This time of year, when the sun starts to reheat the earth and the breeze starts to blow sweet and cool, there is nothing better than opening the windows and letting spring chase the last of winter out of the house. Opening the windows makes me want to light a lilac candle and scrub something.
So I order a giant box of organic cleaning supplies from Grove and feel like a kid on Christmas morning when it arrives. I get ambitious with my to-do list. I plan to wipe down baseboards and wash curtains and go through all the children’s outgrown clothes. Marie Kondo is going to be taking notes from ME by the time I’m done.
I start by doing a basic house cleaning. Well, technically I have to pick up before I can clean. Pick toys up off the floor. Put shoes back in the closet. Dirty clothes in the hamper. Outdated papers in the trash. Then, finally, I can clean. I dust. I scrub floors and vacuum. I attempt to declutter. I send a bag of clothes to goodwill. I wipe the crayon off the window, finally. I clean out the fridge.
Then the preschooler gets sick, so for a few days I’m too preoccupied with her to get anything done, and am too emotionally drained to do anything in the evening. Once she is better, I look outside and realize our yard has become a jungle amidst the perfectly manicured lawns of my neighbors. Adult peer pressure overwhelms me and I devote an afternoon to weeding and mowing. I start to imagine how nice it would be if there was a flowering tree here or a nice shrub there.
I make a trip to the store for garden seeds and come home with three new fledgling trees. Then it rains for three days and I worry about getting them in the ground soon. As soon as there is a break, I spend another afternoon digging a hole for the first one. The kids help and we have fun. Afterward, everyone is coated in mud, but I don’t mind because childhood, right?
The next day I drink my coffee and look at the window at my lovely new tree. When I’m done admiring our work, my attention returns to the house.
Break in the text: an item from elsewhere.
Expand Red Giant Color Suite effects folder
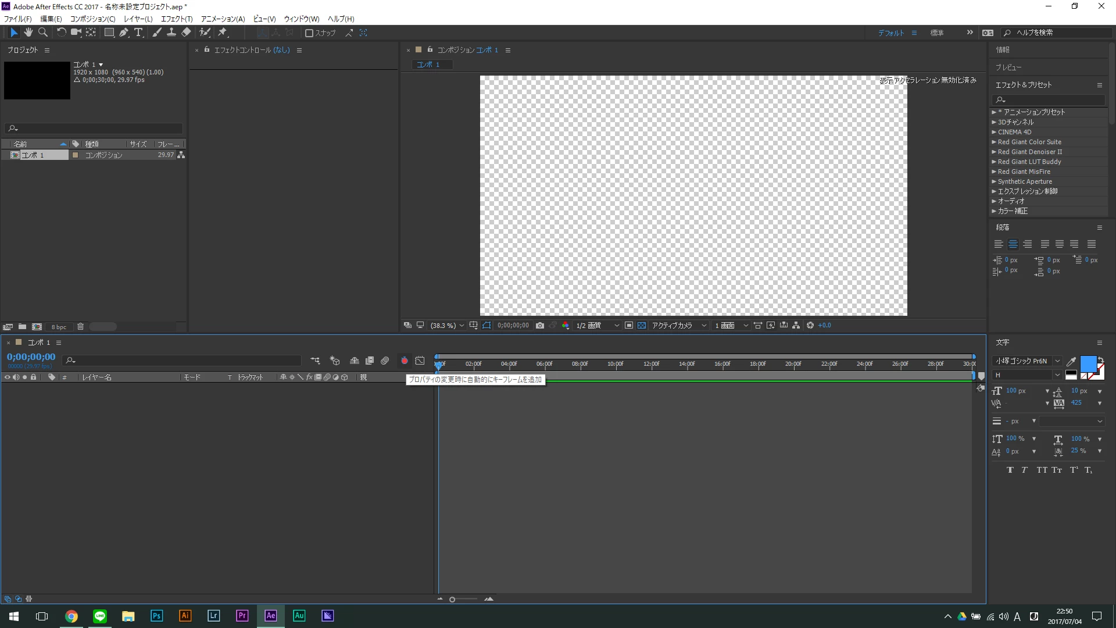The width and height of the screenshot is (1116, 628). (x=994, y=142)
Any progress toward my spring cleaning goals has vanished. There are muddy shoes all over the front rug, and the back hallway is coated in dirt from mud the dogs tracked in during the rainy week which has now dried to a fine dust coating the hall and bathroom near the back door. There is a new pile of laundry to be folded and a new layer of dust on everything from the floor to the ceiling. New fingerprints on windows, and a new pile of end-of-the-school-year papers stacked on top of my to-do list. New weeds are sprouting up in the yard and it needs to be mowed again.
I start again, first with decluttering and then sweeping, mopping, dusting. Before I’ve gone very far, it’s time to stop and make lunch. In the hour I’ve spent working on things, the kids have destroyed the living room so I add that to my to-do list.
I’m fooling myself if I think this list will ever be done. For every thing I check off it, I add five things to it. Not exactly an encouraging realization.
And yet, this morning as I wipe the mud-dust from the hallway and scrub the floor yet again, I don’t feel discouraged or frustrated. I just feel grateful.
Our yard doesn’t look perfect, but it’s perfect for playing fetch with our dogs or making mud pies. This year we will plant trees and a garden and get to watch them both grow.
Our house isn’t spotless but it’s where we can kick off our muddy shoes and splash in a bubble bath after we plant a tree together. There’s dust but there are also art projects and dance parties. There are piles of laundry but there are snuggles and books and great big imaginations and love.
So I open the window and I light the candle and I scrub the floor knowing that it will be dirty again by the end of the day. I may enjoy the few moments where everything feels tidy and fresh, but it’s this messy crazy life with these little people that I truly love.
The list will never get done, and that’s okay. Because the truth is, loving them will always be first on my to-do list. And I’ll never be done with that.